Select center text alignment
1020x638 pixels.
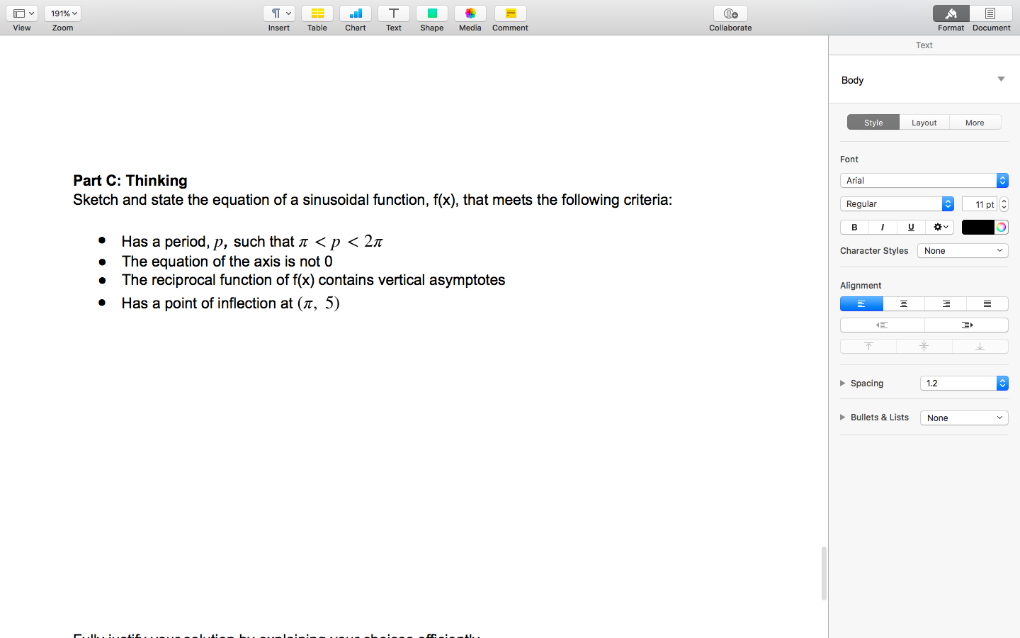(x=903, y=303)
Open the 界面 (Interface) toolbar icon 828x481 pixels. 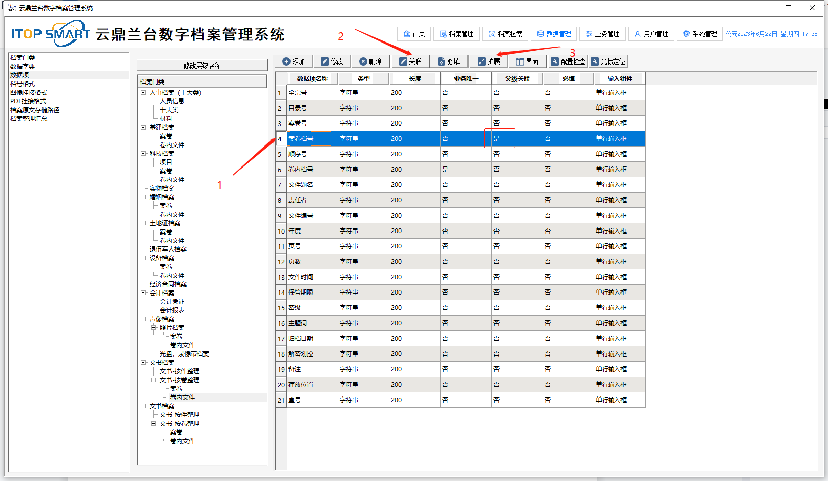point(520,61)
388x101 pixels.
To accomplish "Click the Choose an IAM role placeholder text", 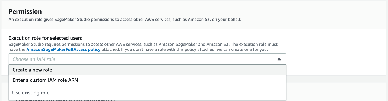I will (x=34, y=59).
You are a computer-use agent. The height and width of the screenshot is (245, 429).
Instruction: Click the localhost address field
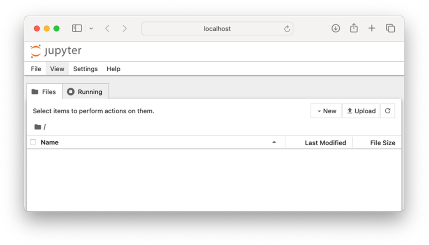coord(217,29)
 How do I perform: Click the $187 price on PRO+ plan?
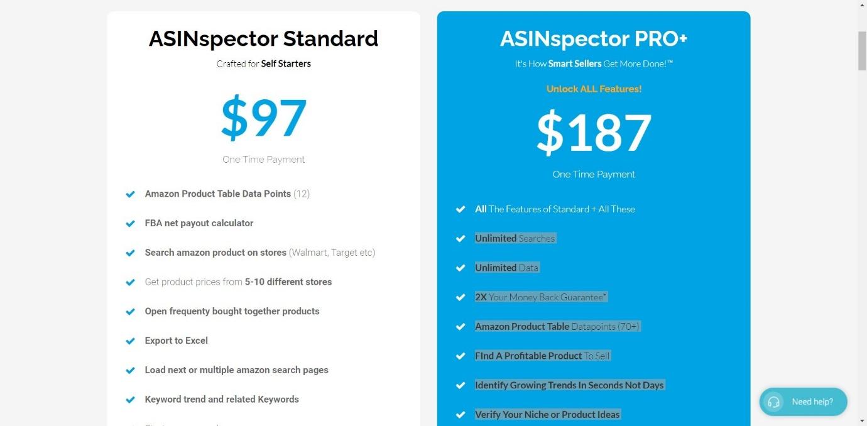coord(594,133)
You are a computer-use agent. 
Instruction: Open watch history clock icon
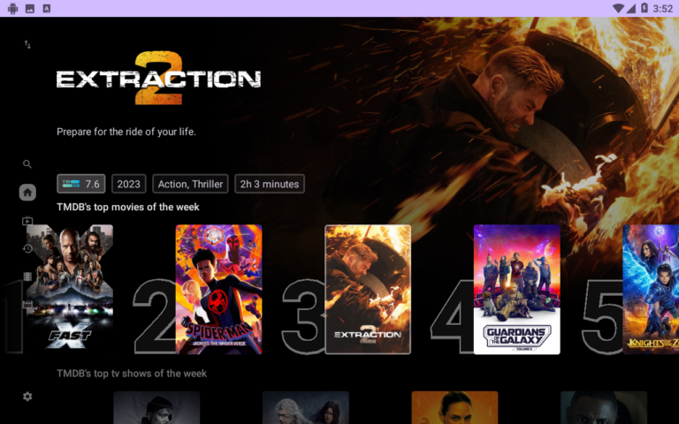click(x=27, y=249)
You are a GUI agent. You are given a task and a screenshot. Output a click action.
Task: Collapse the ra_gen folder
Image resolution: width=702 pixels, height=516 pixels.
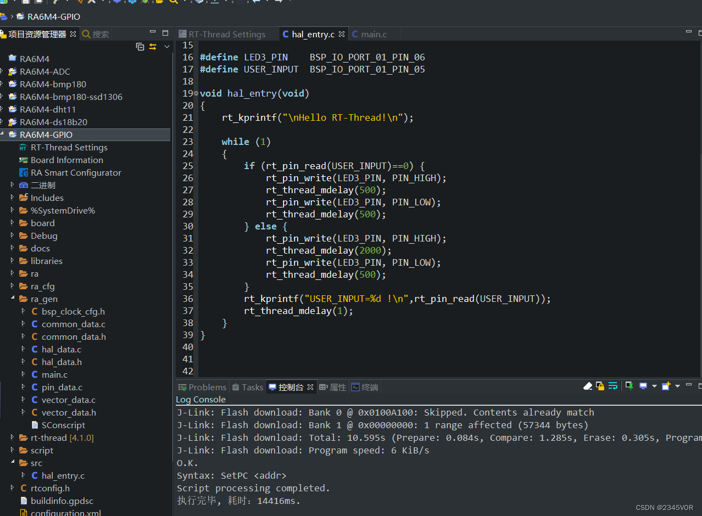point(12,299)
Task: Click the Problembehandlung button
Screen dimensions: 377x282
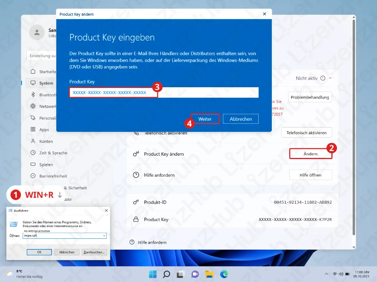Action: click(x=310, y=97)
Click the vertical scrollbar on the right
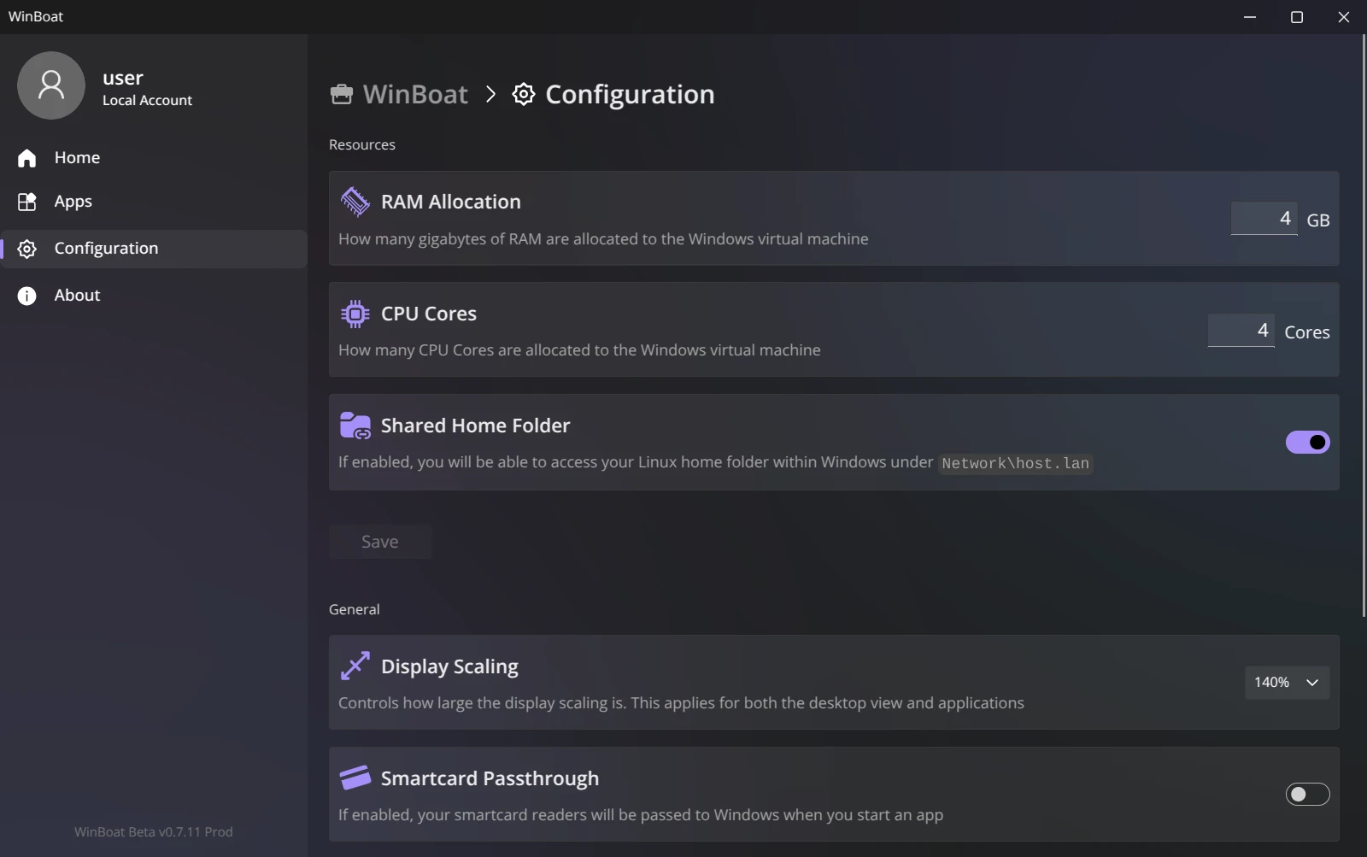This screenshot has height=857, width=1367. pos(1364,325)
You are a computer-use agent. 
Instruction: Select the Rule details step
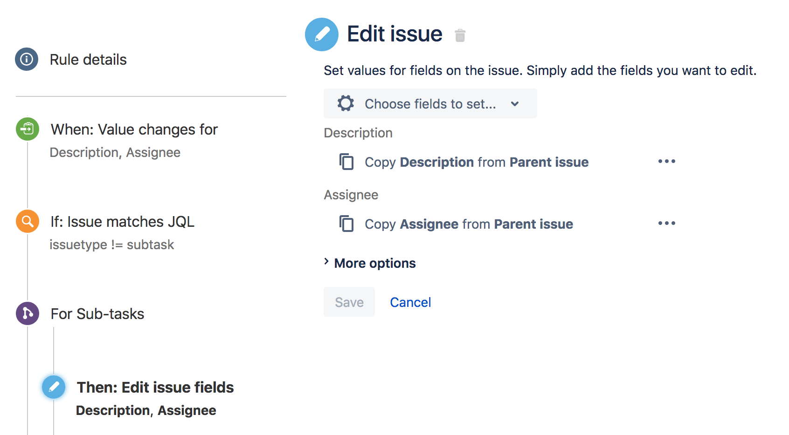click(88, 59)
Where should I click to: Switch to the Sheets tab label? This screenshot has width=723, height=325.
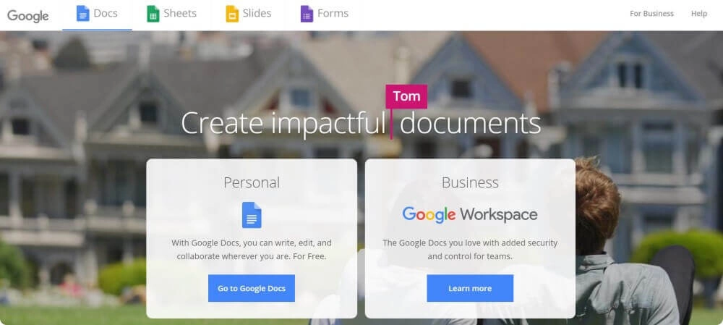click(180, 13)
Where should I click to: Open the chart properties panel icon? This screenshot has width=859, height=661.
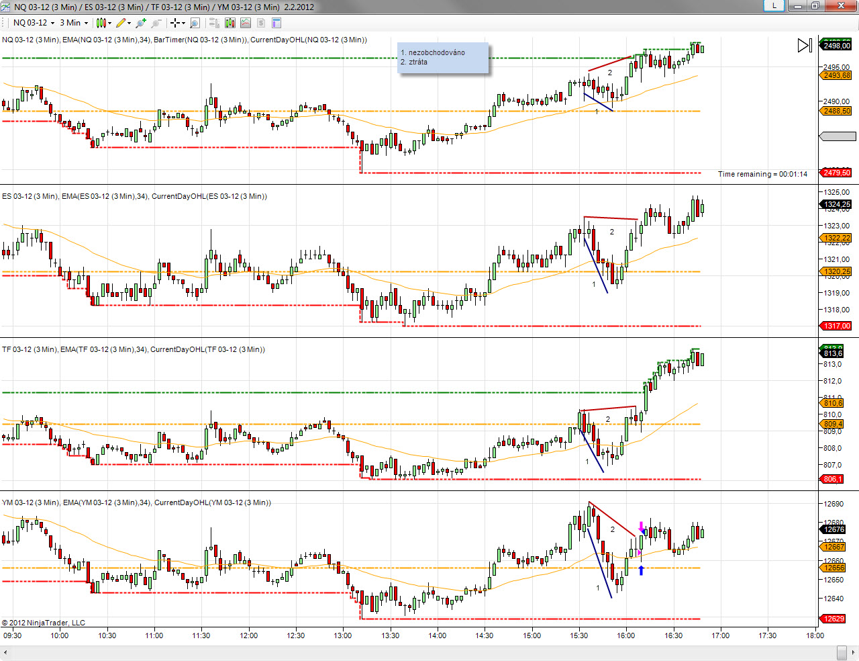coord(276,23)
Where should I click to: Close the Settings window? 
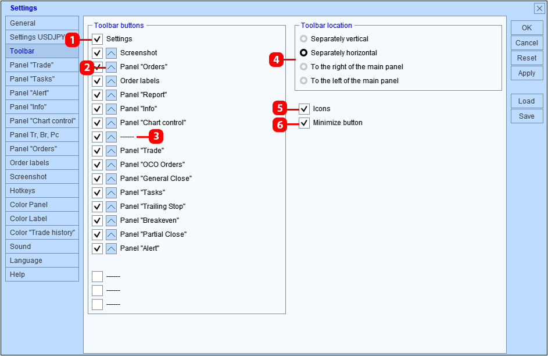click(539, 8)
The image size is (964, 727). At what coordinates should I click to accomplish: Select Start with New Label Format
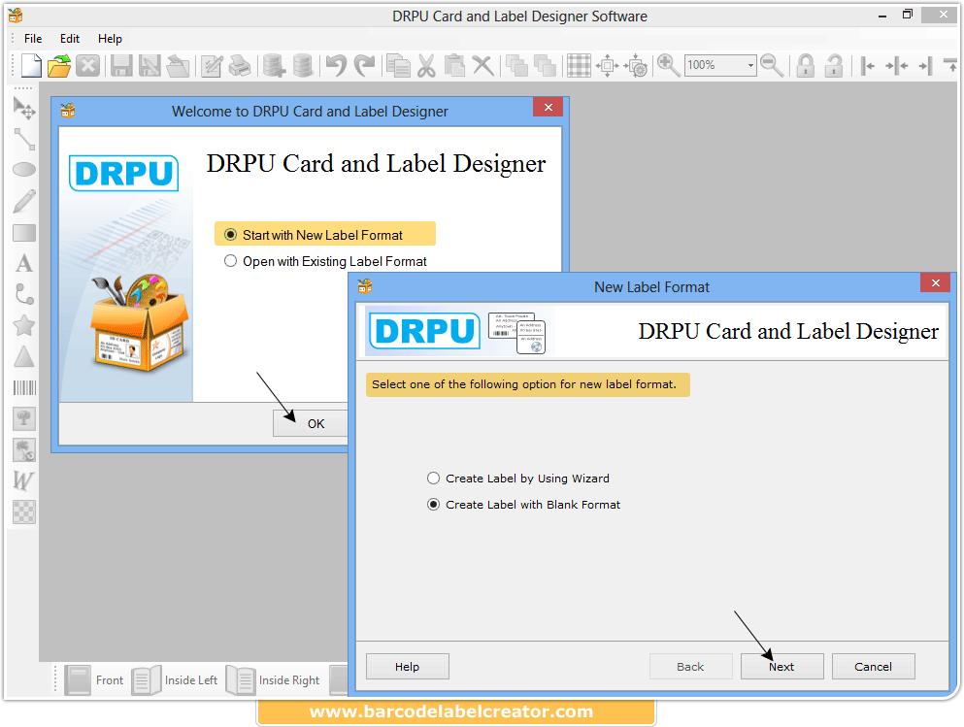pyautogui.click(x=230, y=234)
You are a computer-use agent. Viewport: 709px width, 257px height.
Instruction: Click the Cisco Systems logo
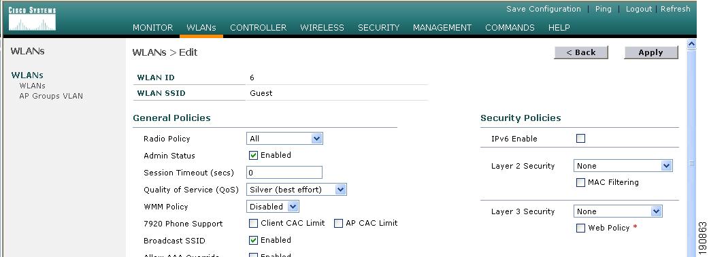click(32, 19)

Task requirements – Only the lines from the line with "Instruction: Select the Rule details step" through the closing line of the data, both included, should be set down, exactly as written and without pictures.

Written answer –
Instruction: Select the Rule details step
click(88, 59)
Where should I click to: Switch to the Sheets tab label? This screenshot has width=723, height=325.
click(180, 13)
Where should I click to: Open the chart properties panel icon? This screenshot has width=859, height=661.
coord(276,23)
Where should I click to: Close the Settings window? 
click(539, 8)
The image size is (964, 727). At what coordinates should I click to accomplish: Select Start with New Label Format
pyautogui.click(x=230, y=234)
You are a computer-use agent. Viewport: 709px width, 257px height.
Instruction: Click the Cisco Systems logo
click(32, 19)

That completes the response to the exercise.